As for how this is playing now, those who feel this is a fatal error are currently the loudest, but the sentiment isn't unanimous. There's this quote from a Washington Post piece: But another Democratic strategist, who assessed the moment candidly on the condition of anonymity, said: "Ultimately, the case that McCain and Clinton will try to make that Obama is an elitist or out of touch has to be credible to the voter, and I don't believe it is. My sense is more people believe Obama, rather than McCain or Clinton, understand their lives and the challenges they face on a daily basis."

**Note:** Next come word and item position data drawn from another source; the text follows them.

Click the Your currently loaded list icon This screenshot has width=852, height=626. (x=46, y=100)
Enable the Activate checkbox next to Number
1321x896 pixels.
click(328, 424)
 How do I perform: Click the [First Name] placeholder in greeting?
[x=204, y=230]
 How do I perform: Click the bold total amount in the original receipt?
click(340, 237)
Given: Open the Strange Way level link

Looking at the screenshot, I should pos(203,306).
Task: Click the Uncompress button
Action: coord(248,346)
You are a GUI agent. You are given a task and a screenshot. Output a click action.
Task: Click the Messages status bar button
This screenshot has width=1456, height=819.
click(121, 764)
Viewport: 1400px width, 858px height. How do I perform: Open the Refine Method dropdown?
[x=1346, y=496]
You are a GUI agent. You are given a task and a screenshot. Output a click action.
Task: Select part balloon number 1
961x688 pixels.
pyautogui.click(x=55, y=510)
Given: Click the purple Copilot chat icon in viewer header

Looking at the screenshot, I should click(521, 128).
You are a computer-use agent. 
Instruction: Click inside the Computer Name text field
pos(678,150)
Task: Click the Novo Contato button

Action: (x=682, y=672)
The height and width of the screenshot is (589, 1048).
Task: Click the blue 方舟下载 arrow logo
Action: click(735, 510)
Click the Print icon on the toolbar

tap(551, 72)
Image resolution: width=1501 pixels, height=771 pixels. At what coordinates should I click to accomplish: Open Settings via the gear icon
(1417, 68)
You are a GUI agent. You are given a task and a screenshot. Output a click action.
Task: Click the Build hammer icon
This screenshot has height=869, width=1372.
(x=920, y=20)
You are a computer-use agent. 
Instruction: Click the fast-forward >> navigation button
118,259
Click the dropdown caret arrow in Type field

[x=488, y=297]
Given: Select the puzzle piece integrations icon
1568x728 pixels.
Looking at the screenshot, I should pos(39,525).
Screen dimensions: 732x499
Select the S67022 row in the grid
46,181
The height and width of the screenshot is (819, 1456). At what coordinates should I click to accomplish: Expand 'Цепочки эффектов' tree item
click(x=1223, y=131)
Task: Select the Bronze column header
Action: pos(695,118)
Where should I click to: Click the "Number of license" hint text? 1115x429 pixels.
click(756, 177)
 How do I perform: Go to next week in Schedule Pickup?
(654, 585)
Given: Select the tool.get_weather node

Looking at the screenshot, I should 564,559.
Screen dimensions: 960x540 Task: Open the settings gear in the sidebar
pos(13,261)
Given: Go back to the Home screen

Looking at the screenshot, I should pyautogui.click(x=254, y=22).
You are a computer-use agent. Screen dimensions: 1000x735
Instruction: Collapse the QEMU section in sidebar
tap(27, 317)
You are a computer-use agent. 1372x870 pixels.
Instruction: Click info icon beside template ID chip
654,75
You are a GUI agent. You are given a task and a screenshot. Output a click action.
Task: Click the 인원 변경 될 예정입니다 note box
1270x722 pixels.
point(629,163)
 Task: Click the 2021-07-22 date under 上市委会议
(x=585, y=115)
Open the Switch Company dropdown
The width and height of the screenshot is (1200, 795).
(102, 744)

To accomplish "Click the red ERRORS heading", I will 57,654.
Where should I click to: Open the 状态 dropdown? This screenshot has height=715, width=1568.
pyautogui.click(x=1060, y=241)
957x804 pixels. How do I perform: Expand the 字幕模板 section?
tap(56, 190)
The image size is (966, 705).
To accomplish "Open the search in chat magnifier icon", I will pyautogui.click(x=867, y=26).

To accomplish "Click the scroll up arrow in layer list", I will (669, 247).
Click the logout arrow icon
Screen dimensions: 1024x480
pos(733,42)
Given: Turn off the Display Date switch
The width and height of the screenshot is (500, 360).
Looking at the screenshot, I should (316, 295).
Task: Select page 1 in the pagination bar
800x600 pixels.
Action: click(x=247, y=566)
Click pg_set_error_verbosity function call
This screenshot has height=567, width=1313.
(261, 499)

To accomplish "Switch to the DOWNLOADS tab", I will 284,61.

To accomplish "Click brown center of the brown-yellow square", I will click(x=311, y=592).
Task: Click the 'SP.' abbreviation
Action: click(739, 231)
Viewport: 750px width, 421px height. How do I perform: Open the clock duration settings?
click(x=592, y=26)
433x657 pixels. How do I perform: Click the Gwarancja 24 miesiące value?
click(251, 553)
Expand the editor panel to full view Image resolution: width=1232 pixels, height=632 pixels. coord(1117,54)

There are outraged posts on the Internet like this one. Even Joe Klein at Time is unconvinced. And there are plenty of progressives at least who see this as Hillary's last desperate act, and another sign the Republicans are afraid to run against Obama. And yet another signal that the corporate media will always try to do in a progressive candidate, as well as Hillary's ethical code: she'll destroy anybody--including the party and the country's future--in order to win something.

So far I see Obama bringing more visible and audible emotion to his empathy for the people left out by the Clinton-Bush boom for the wealthy, and more emotion to his call for the need to change Washington and elect people who will listen. So far I see his supporters rallying, and I'm guessing he's going to come out of this weekend having received far more campaign donations than Hillary-McCain. The battle has been joined. One more fight for the American soul and the world's future.